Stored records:
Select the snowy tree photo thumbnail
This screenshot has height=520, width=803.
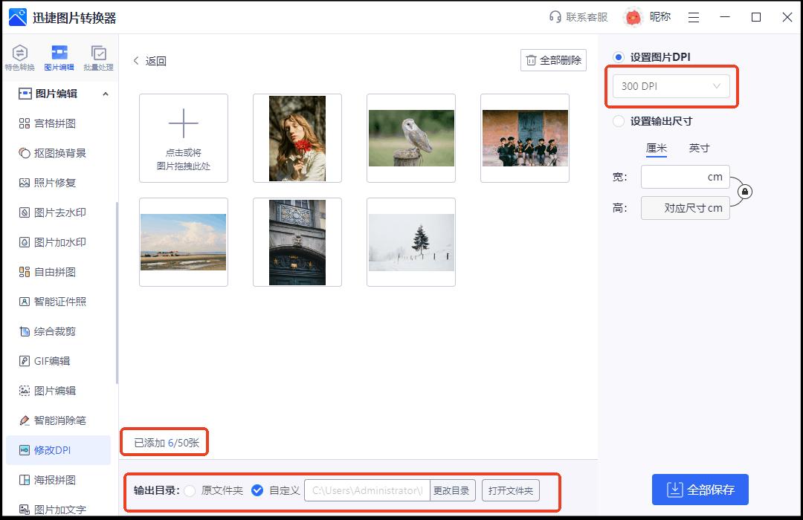click(410, 242)
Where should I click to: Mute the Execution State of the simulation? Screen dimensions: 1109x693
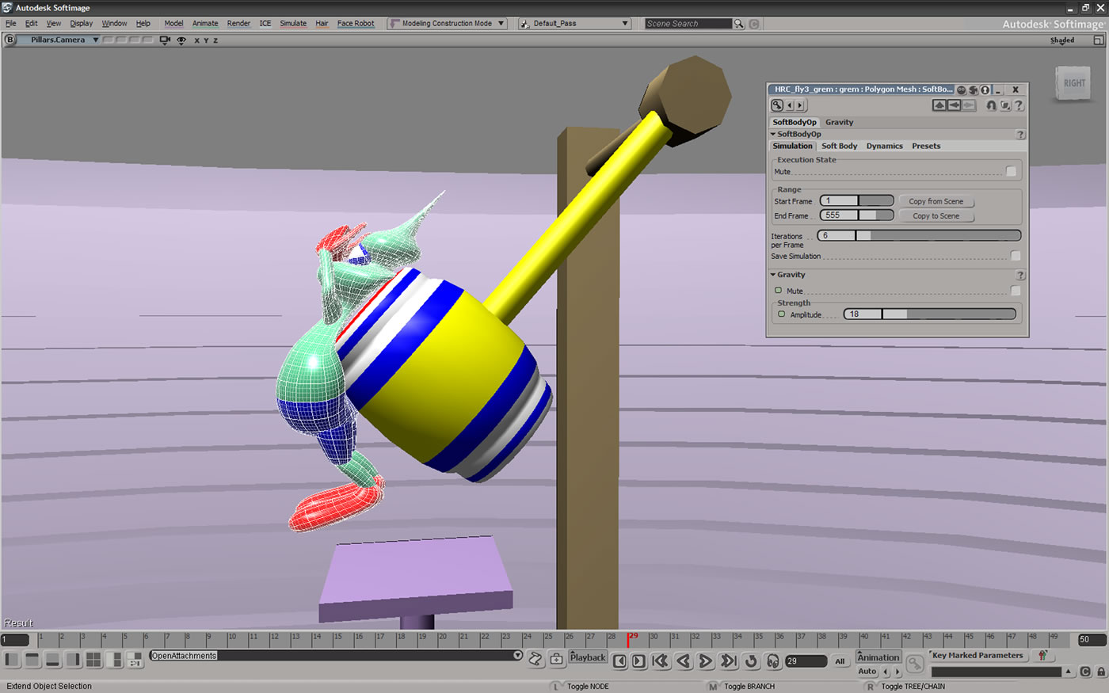click(1011, 169)
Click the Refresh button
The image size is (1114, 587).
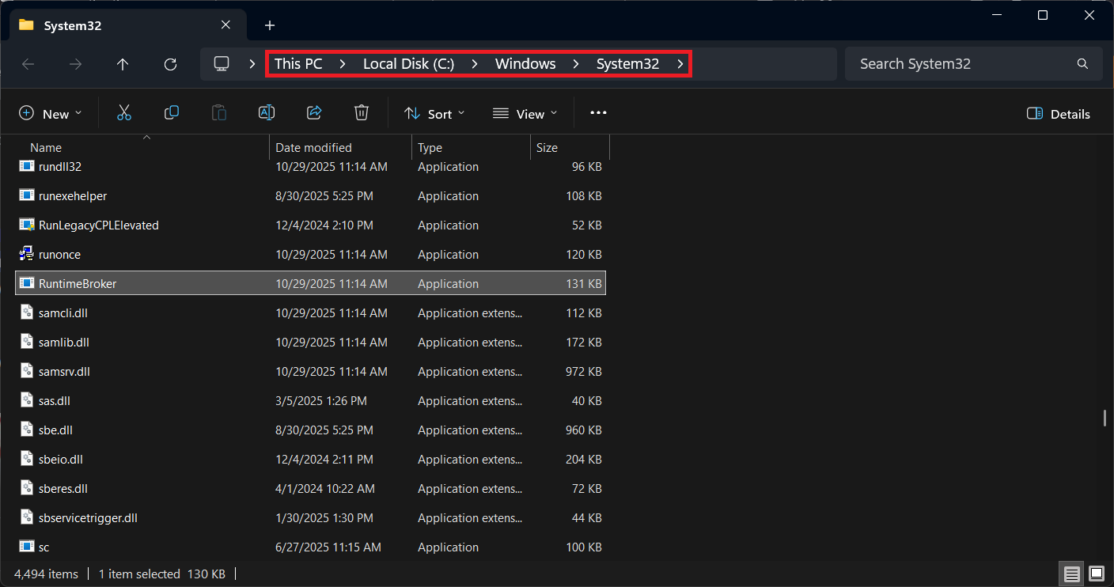[170, 64]
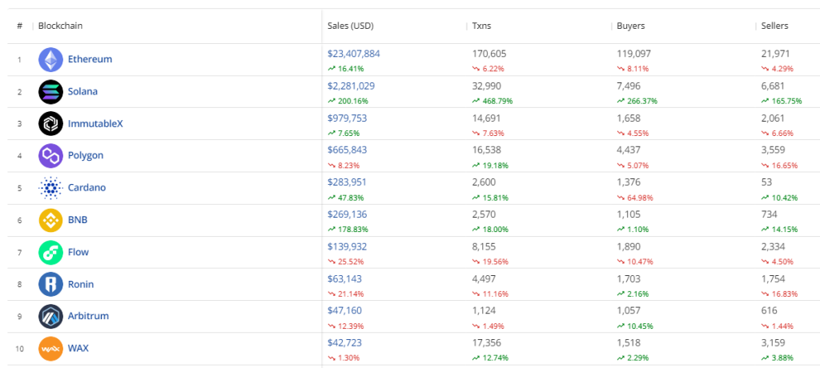820x368 pixels.
Task: Click the ImmutableX logo icon
Action: (x=50, y=124)
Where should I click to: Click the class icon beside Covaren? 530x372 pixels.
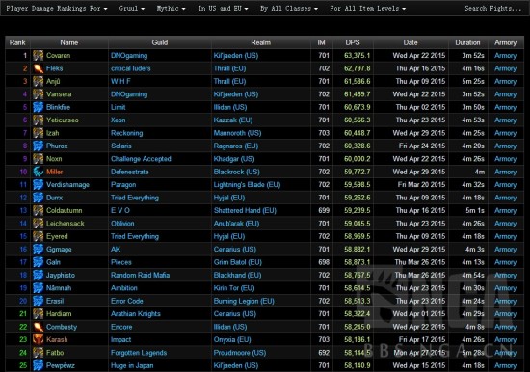coord(38,56)
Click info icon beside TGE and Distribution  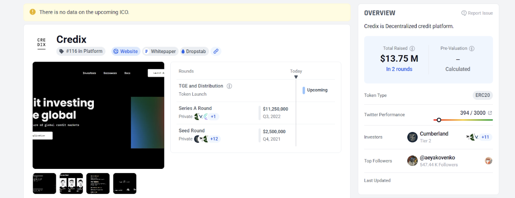pos(229,86)
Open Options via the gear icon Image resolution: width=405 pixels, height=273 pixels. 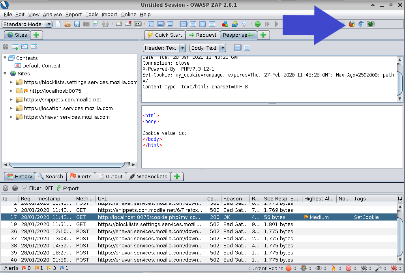(x=105, y=24)
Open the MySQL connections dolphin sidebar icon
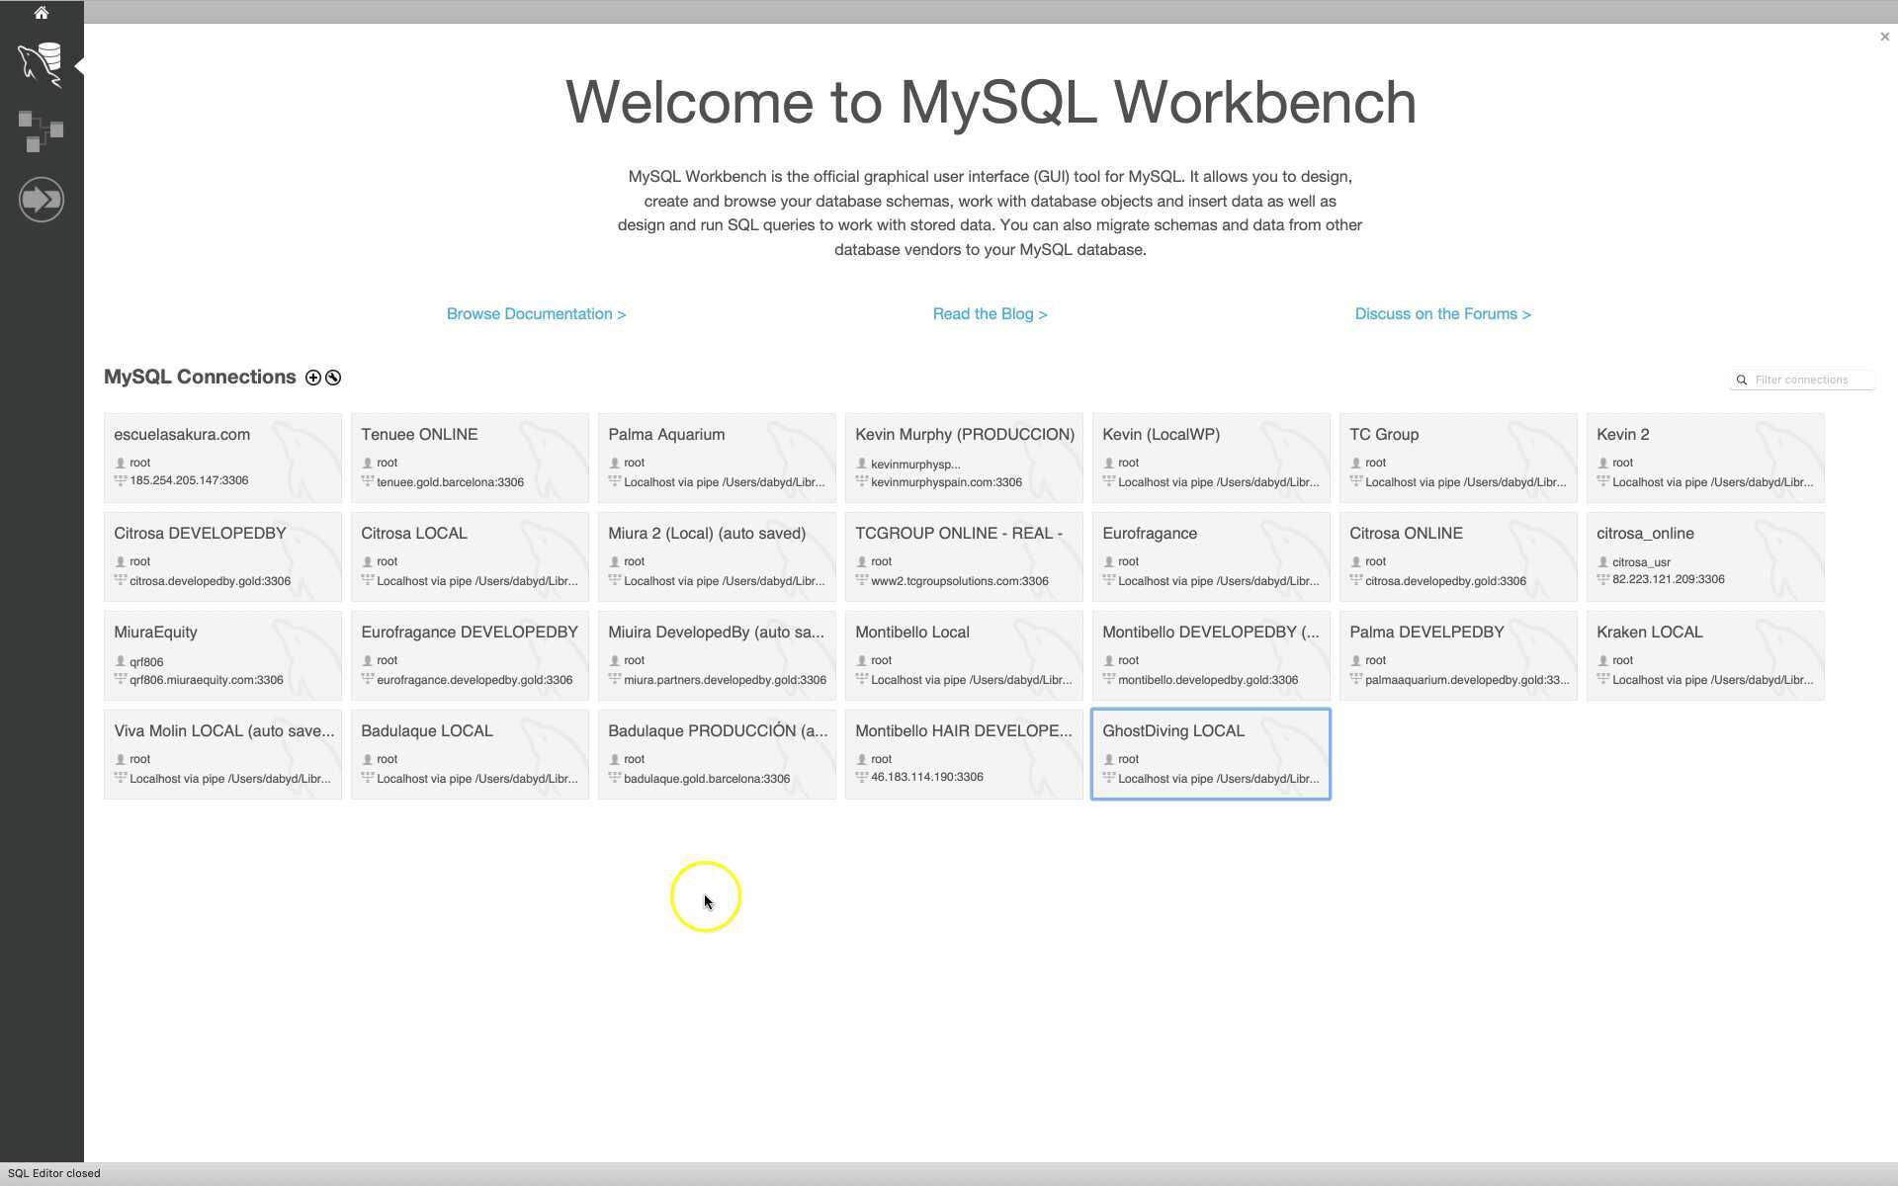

GOAL: Begin at the line of the listing that has "Click the Refresh button" and stop after the line that has "coord(38,56)". Give those lines again with "Refresh" replaced by "Reload", keeping everything else the same and leaving the pictures out.

FINISHED EXERCISE:
Click the Reload button
The image size is (1114, 587).
[170, 64]
820x368 pixels.
Task: Click the ImmutableX logo icon
Action: (x=50, y=124)
Where should I click to: Click the class icon beside Covaren? 530x372 pixels.
coord(38,56)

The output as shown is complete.